A “espinha dorsal”, não custa lembrar, visa menos burocracia, mais transparência e menos sonegação, com a transformação de cinco impostos em dois. PIS, Cofins e IPI vão se fundir num só, a Contribuição sobre Bens e Serviços (CBS), federal, a ser arrecadada pela União. ICMS, estadual, e ISS, municipal, serão fundidos no Imposto sobre Bens e Serviços (IBS), com gestão compartilhada por Estados e Municípios. E esse, aliás, é um dos problemas, forte candidato a emendas modificativas.
A ideia original do governo e, portanto, da Fazenda, era a criação de um Comitê Federativo. O nome acabou mudando para Conselho Gestor do Fundo de Desenvolvimento Regional, mas o problema continuou. Os Estados do Sul, Sudeste, Norte, Nordeste e Centro-Oeste não se entendem sobre os critérios de partilha.

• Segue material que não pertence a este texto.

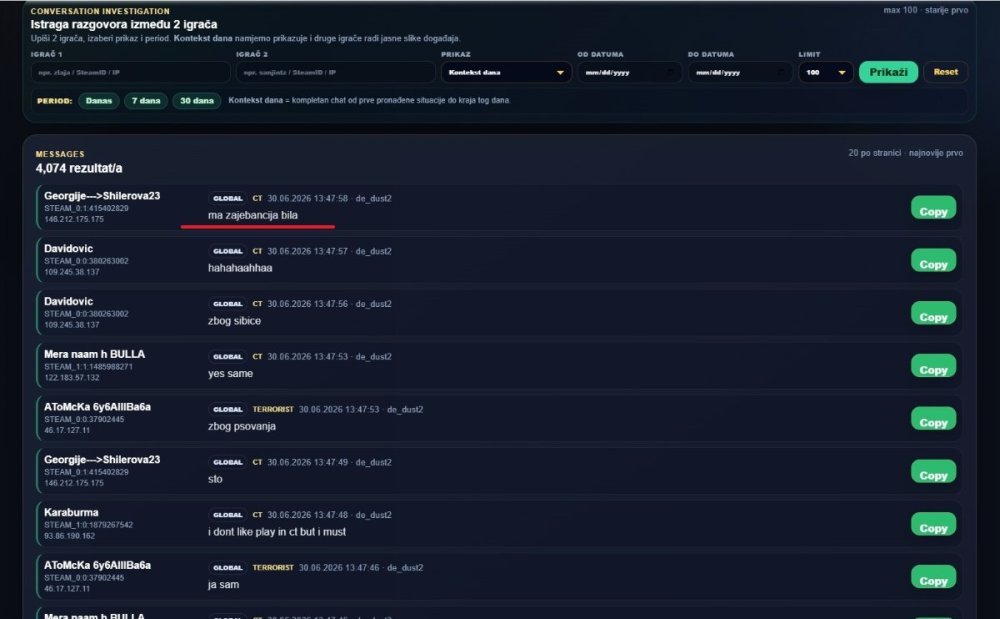Open the Od datuma date picker

[x=629, y=72]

Afinal, todos querem mais para eles, menos para os outros. Como desatar esse nó?
Já os alvos de emendas simplesmente supressivas devem ser, de um lado, as benesses, ou seja, as subvenções e impostos mais camaradas – como as concedidas à indústria automobilística no Nordeste -- e, de outro, o aumento de impostos em setores que têm muito poder de lobby e não estão acostumados a ceder facilmente – como os responsáveis por produtos considerados nocivos à saúde e ao ambiente.
“O setor beneficiado fica feliz, o que não se sente beneficiado briga”, diz Haddad, resumindo num linguajar coloquial uma questão complexa, que exige muita negociação. De qualquer forma, ele não só está satisfeito e otimista, como faz questão de dividir os louros, ou “o troféu”, como diz, com a Câmara e o Senado. Além de elogiar os presidentes Arthur Lira e Rodrigo Pacheco, ele também cita os relatores, Aguinaldo Ribeiro (PP-PI) na Câmara e Eduardo Braga (MDB-AM) no Senado.
Leia também
“Não adianta tirar o mérito da grande política. Se eles (presidentes e relatores) não quisessem, nada andava. O Arthur, por exemplo, comprou a agenda econômica, a agenda do País”, diz o ministro, em fase de namoro com o Congresso – e com pressa.
Quanto à votação apertada no Senado, por 53 a 24 – apenas quatro a mais do que os 49 votos necessários para a aprovação --, ele prefere olhar sob outra ótica: “O Brasil está dividido ao meio, mas o bolsonarismo mostrou que não tem nem 1/3 do Senado, muito menos os 3/5 exigidos para aprovar emendas à Constituição”. Bem... pelo menos na reforma tributária, que não é questão de esquerda e direita, oposição e governo, mas sim uma necessidade antiga e uma exigência do País, até do bom senso. O atual arcabouço tributário brasileiro é absolutamente insuportável.